— START OF STORED ROWS —

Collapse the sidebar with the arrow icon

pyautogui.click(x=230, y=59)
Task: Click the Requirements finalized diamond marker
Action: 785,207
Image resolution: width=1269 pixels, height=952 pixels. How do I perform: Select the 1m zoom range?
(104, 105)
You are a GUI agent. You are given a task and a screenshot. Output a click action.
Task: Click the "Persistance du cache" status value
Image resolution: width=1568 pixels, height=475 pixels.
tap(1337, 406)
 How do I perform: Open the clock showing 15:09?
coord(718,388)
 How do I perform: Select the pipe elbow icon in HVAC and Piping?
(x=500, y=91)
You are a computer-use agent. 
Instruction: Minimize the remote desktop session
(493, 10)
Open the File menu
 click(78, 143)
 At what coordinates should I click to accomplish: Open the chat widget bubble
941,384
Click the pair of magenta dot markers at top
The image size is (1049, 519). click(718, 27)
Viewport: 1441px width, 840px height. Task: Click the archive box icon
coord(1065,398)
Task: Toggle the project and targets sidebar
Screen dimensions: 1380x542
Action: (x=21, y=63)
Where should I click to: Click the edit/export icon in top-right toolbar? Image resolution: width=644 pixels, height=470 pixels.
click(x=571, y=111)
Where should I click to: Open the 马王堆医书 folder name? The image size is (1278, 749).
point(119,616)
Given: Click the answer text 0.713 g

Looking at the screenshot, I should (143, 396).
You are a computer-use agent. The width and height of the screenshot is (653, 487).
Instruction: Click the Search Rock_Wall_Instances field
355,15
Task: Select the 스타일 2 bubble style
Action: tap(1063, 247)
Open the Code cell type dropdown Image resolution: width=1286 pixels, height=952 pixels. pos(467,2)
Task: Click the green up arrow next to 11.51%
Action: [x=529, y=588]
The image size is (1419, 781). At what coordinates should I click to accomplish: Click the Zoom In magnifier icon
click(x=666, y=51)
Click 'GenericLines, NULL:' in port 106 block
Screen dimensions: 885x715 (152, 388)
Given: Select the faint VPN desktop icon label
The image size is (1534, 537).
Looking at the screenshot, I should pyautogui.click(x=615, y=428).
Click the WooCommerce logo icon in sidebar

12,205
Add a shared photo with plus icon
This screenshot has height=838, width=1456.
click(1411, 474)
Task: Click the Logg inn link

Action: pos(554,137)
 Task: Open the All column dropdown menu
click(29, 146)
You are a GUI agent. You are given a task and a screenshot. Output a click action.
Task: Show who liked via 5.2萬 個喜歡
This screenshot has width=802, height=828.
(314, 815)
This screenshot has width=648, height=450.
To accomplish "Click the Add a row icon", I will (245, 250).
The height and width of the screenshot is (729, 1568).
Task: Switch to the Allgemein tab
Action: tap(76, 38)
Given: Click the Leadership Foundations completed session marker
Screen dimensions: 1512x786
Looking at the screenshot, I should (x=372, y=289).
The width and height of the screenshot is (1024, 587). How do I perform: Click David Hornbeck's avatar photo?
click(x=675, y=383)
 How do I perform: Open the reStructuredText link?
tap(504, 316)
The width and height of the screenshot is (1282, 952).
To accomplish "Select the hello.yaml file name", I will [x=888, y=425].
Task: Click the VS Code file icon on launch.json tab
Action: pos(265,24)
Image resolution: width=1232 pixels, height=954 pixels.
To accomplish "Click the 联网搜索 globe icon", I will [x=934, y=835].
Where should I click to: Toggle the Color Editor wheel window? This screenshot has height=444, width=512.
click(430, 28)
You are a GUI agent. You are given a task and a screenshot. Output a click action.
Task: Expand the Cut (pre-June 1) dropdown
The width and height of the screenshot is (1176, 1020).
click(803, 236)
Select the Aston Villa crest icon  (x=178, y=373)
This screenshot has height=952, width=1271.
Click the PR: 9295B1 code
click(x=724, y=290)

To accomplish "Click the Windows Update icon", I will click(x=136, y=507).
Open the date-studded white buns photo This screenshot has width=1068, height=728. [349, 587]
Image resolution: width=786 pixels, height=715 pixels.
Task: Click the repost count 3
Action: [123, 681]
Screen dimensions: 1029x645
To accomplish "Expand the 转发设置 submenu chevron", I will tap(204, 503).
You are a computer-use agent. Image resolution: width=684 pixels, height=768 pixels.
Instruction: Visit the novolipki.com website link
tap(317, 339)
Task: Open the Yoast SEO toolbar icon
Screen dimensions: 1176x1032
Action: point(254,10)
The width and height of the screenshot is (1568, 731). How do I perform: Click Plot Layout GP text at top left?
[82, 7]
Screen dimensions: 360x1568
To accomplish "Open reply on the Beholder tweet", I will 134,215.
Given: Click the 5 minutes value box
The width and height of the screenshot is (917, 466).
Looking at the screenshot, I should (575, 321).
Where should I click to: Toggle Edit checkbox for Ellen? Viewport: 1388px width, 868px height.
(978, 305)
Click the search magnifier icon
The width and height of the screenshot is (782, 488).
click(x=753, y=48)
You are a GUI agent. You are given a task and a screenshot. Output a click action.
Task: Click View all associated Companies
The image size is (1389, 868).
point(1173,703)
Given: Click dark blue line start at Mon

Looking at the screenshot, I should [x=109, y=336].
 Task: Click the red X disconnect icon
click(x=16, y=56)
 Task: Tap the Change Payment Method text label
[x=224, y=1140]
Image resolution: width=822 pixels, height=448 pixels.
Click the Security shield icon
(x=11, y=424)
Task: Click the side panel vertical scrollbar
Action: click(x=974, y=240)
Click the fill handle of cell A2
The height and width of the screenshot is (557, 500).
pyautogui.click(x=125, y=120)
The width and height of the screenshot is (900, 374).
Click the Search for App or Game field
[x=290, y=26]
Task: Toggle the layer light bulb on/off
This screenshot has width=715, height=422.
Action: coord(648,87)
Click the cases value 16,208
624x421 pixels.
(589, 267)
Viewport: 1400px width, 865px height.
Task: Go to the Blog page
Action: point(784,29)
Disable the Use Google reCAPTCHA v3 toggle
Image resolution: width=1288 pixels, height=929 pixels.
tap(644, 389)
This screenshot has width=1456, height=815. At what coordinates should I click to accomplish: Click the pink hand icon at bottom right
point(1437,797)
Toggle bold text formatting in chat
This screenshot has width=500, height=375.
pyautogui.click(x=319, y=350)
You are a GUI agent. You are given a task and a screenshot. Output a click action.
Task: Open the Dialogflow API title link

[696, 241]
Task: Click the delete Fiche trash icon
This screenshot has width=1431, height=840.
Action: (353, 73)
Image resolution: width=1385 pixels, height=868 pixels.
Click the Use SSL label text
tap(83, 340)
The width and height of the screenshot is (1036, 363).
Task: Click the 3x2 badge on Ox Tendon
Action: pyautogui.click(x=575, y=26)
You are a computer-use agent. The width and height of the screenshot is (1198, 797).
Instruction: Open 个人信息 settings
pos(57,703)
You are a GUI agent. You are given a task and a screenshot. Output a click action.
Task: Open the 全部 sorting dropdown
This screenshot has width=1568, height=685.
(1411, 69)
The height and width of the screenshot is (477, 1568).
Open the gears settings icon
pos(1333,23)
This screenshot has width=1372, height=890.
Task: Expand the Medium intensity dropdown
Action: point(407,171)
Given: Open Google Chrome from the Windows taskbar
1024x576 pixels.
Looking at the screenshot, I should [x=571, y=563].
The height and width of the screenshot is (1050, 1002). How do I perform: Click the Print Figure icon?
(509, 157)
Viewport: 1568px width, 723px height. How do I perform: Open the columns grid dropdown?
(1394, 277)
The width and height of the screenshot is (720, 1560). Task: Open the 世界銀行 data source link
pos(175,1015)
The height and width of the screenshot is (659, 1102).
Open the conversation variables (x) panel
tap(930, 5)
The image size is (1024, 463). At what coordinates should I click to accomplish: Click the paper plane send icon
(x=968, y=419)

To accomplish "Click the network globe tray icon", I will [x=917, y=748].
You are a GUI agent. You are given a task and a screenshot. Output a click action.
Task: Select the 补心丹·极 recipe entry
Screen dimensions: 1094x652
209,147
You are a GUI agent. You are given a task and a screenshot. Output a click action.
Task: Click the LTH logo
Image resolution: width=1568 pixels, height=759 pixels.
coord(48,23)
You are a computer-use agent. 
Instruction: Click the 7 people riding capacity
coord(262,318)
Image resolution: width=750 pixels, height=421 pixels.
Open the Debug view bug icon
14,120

— END OF STORED ROWS —

* SET EXERCISE *
Copy the rows word for word, starting at the first row and ending at the line containing "Screen dimensions: 885x715 (152, 388)".

* EXERCISE RESULT *
Collapse the sidebar with the arrow icon

pyautogui.click(x=230, y=59)
Task: Click the Requirements finalized diamond marker
Action: 785,207
Image resolution: width=1269 pixels, height=952 pixels. How do I perform: Select the 1m zoom range?
(104, 105)
You are a GUI agent. You are given a task and a screenshot. Output a click action.
Task: Click the "Persistance du cache" status value
Image resolution: width=1568 pixels, height=475 pixels.
tap(1337, 406)
 How do I perform: Open the clock showing 15:09?
coord(718,388)
 How do I perform: Select the pipe elbow icon in HVAC and Piping?
(x=500, y=91)
You are a computer-use agent. 
Instruction: Minimize the remote desktop session
(493, 10)
Open the File menu
 click(78, 143)
 At what coordinates should I click to accomplish: Open the chat widget bubble
941,384
Click the pair of magenta dot markers at top
The image size is (1049, 519). click(718, 27)
Viewport: 1441px width, 840px height. Task: Click the archive box icon
coord(1065,398)
Task: Toggle the project and targets sidebar
Screen dimensions: 1380x542
Action: (x=21, y=63)
Where should I click to: Click the edit/export icon in top-right toolbar? Image resolution: width=644 pixels, height=470 pixels.
click(x=571, y=111)
Where should I click to: Open the 马王堆医书 folder name? The image size is (1278, 749).
point(119,616)
Given: Click the answer text 0.713 g

Looking at the screenshot, I should (143, 396).
You are a computer-use agent. The width and height of the screenshot is (653, 487).
Instruction: Click the Search Rock_Wall_Instances field
355,15
Task: Select the 스타일 2 bubble style
Action: tap(1063, 247)
Open the Code cell type dropdown Image resolution: width=1286 pixels, height=952 pixels. pos(467,2)
Task: Click the green up arrow next to 11.51%
Action: [x=529, y=588]
The image size is (1419, 781). At what coordinates should I click to accomplish: Click the Zoom In magnifier icon
click(x=666, y=51)
Click 'GenericLines, NULL:' in port 106 block
Screen dimensions: 885x715 (152, 388)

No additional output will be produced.